The Indian government increased the prices of petrol and diesel by ₹3 per litre on Friday, May 15, 2026 [1, 2].
This price adjustment impacts millions of commuters and transport operators across the country. Because fuel costs are a primary driver of logistics and transportation expenses, the hike is likely to influence the retail price of essential goods and services.
The Petroleum Ministry said the changes are now in effect at fuel stations nationwide [1, 2]. In Delhi, the price of petrol rose from ₹94.77 [3] to ₹97.77 per litre [3]. Similarly, diesel prices in the capital city increased from ₹87.67 [4] to ₹90.67 per litre [4].

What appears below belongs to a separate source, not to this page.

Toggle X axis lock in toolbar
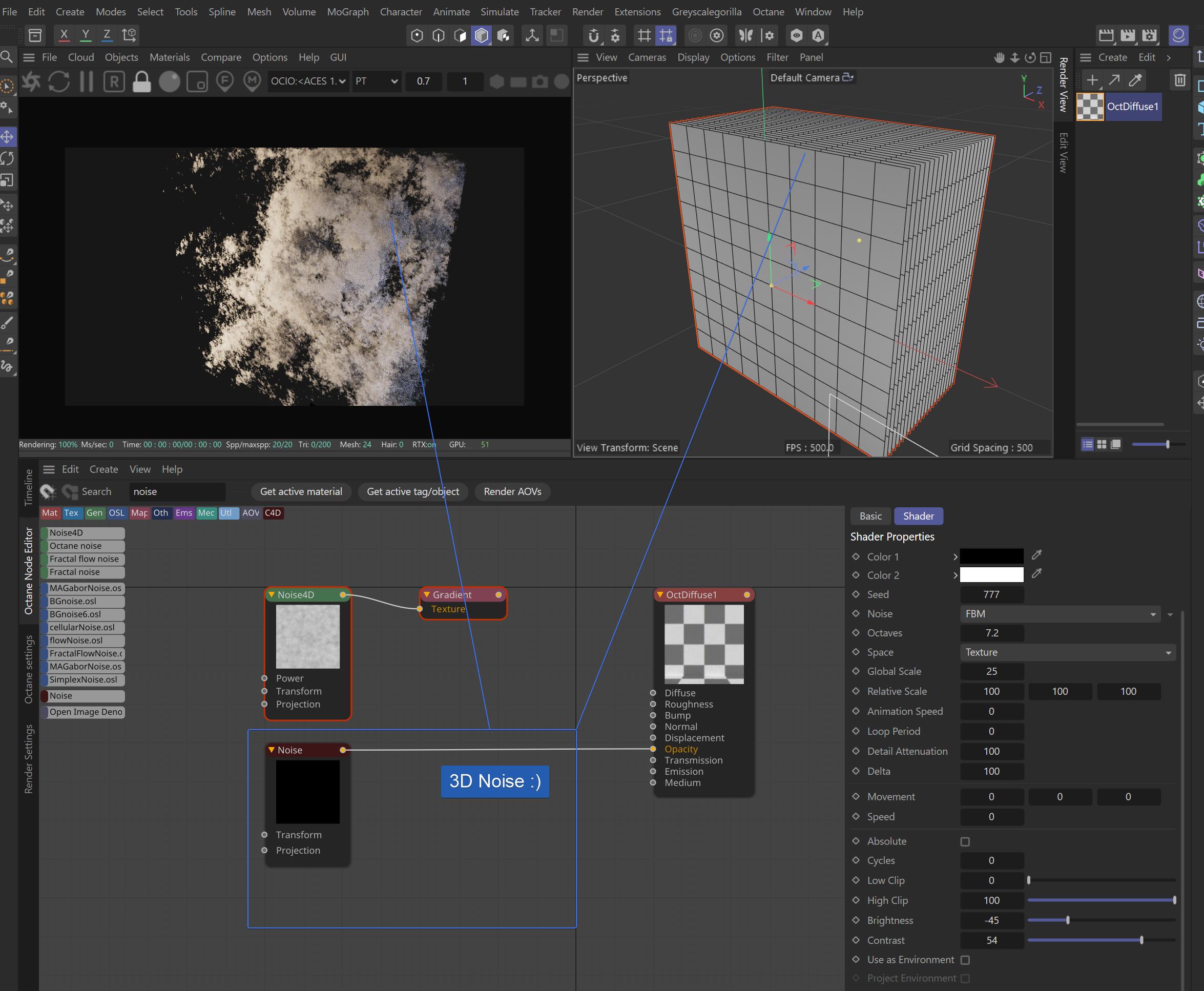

Officials said the price surge is due to rising global crude oil costs. These market fluctuations are linked to the ongoing conflict in West Asia, which has disrupted stable oil supplies and increased volatility in international pricing [1, 5].
The price hike applies to major distributors including BPCL, IOCL, and HPCL [2]. While the government cited global pressures, the move comes at a time of heightened economic sensitivity regarding inflation, and the cost of living for the general public.
Though some sources provided conflicting figures for the new petrol rate in Delhi, the primary reporting indicates a ₹3 increase from the previous baseline of ₹94.77 [3].
“Petrol and diesel prices increased by ₹3 per litre.”
The increase reflects India's vulnerability to geopolitical instability in oil-producing regions. By passing global crude price hikes to consumers, the government attempts to maintain the financial viability of state-run oil marketing companies, though this often risks triggering domestic inflationary pressure on food and transport.